There is a widespread realisation that the European Union has missed its date with the future. Faced with a financial crisis on an unprecedented scale, the Union’s political leaders have responded by establishing an increasingly esoteric technocracy.

Never before have the divisions between European citizens been so pronounced – between citizens of the north and the south, but also within member states, between those who have suffered the impact of the crisis and those who, on the contrary, have gained from it – nor have they been so neglected by political leaders who have continued to pursue short-term objectives.

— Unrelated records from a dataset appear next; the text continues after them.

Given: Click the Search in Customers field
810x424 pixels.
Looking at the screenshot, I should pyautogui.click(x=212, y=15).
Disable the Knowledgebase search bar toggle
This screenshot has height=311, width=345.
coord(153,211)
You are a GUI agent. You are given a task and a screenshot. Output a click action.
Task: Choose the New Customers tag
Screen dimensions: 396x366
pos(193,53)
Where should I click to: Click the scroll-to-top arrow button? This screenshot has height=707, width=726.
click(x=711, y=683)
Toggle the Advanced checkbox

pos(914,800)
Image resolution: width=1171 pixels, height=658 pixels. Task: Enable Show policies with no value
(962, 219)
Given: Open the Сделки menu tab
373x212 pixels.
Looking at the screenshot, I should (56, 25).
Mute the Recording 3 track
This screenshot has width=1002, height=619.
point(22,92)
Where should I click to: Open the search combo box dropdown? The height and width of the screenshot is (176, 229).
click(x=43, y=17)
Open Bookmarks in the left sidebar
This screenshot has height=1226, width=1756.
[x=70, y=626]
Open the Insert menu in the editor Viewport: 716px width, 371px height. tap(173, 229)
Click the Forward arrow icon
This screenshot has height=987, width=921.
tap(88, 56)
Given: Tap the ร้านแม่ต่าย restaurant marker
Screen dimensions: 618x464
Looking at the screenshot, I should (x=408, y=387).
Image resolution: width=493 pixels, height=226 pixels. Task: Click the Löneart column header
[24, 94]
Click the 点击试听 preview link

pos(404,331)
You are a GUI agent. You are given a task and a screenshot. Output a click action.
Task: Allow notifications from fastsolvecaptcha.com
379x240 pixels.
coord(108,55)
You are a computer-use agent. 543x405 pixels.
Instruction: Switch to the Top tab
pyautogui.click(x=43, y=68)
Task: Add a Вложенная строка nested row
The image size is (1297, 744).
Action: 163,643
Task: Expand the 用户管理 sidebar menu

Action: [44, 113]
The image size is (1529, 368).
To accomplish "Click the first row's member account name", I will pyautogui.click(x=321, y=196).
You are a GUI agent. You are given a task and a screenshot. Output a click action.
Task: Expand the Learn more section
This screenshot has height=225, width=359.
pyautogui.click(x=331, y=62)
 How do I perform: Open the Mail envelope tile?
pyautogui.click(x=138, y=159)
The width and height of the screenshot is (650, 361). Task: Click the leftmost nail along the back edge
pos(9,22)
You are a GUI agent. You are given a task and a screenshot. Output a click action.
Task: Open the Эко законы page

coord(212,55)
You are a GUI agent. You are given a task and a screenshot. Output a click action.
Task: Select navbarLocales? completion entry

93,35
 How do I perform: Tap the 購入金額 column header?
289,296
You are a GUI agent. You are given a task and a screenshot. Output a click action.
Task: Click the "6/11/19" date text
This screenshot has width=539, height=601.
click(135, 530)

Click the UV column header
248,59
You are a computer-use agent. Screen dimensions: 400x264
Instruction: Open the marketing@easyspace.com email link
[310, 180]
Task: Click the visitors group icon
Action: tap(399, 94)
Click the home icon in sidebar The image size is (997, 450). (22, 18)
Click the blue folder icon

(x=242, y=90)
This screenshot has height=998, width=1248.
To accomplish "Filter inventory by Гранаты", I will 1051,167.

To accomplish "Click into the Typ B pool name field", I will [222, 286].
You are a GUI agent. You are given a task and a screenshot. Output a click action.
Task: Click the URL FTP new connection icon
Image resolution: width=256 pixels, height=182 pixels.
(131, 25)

In a time of growing unemployment and inequality when Europe is increasingly marginalised in world affairs, the future of the EU has been left to hang on the outcome of national elections. Instead of seeking to restore meaningful integration, governments have continued to indulge in mutual recrimination.

In the south, the prevailing sentiment is that Europe is marching to a German tune; and in the north that it is too influenced by the countries of the south

In the south, the prevailing sentiment is that Europe is marching to a German tune; and in the north that it is too influenced by the countries of the south. In an opinion piece published in late July, the German Finance Minister [Wolfgang Schäuble] pointed out that the ECB, the European Commission, the OECD and the IMF are respectively headed “by an Italian, Portuguese, Mexican and Frenchwoman.” It is this type of debate that is sinking the EU. The time has come to call a halt and return to the basic question: what kind of Union do we need?

To date, the predominant response to this has been: the intergovernmental union for economic and monetary policy established by the Lisbon Treaty. This is the union that emerged from the compromise agreed in Maastricht in 1992, to the effect that competencies which have a direct impact on national sovereignty (i.e. economic and financial policy making) can be transferred to Brussels, but only on condition that they are managed in cooperation with national governments.

‘Union has no future’

The fact is, however, that an intergovernmental union inevitably reinforces the interests of some countries (the largest and economically strongest) and diminishes the influence of others (smaller and economically weaker states). And in a bid to obscure this significant reality, the intergovernmental union has given birth to a complex technocratic structure to administer the Eurozone, which has only served to distance the management and treatment of the crisis from the interests and demands of citizens. It is surprising that a political leader like Wolfgang Schäuble appears to be so unaware of this, or of the fact that the intergovernmental union has no future.

But the difficulties that we face also result from the weakness of the solution that has been proposed as an alternative – which is that Europe should take the traditional form of a federal state structured around the European Parliament (EP) and administered by a European Commission that reflects the political will of a majority of MEPs.

And in passing, we should note that the major parties in the EP are already preparing to present candidates for the presidency of the European Commission in the run-up to the 2014 European elections. There is no denying the difference between the two approaches: on the one hand an intergovernmental union effectively restricts decision making to the European Council of national leaders and councils of their ministers, whereas on the other, a parliamentary union would make decision-making a matter for the European Parliament and the European Commission.

Rights overlooked

In the first scenario, the rights of citizens are overlooked; and in the second, states are left by the wayside

In the first scenario, the rights of citizens are overlooked; and in the second, states are left by the wayside. But can a union of 28 member countries characterised by major geographical, cultural, linguistic, and economic and political differences, take on the form of a parliamentary state?

Handicapped by the weaknesses of these two predominant strategies for integration, Europe is unable to move forward. We cannot choose between technocracy and utopia, rather we must refocus on the facts to redefine an integration strategy that might strike a more satisfactory balance between the interests of states and those of citizens. Europe needs political leaders who are able to look beyond these two strategies, who are aware that an intergovernmental union can never be a political union, and, at the same time, have also grasped that a federal union is not a federal state.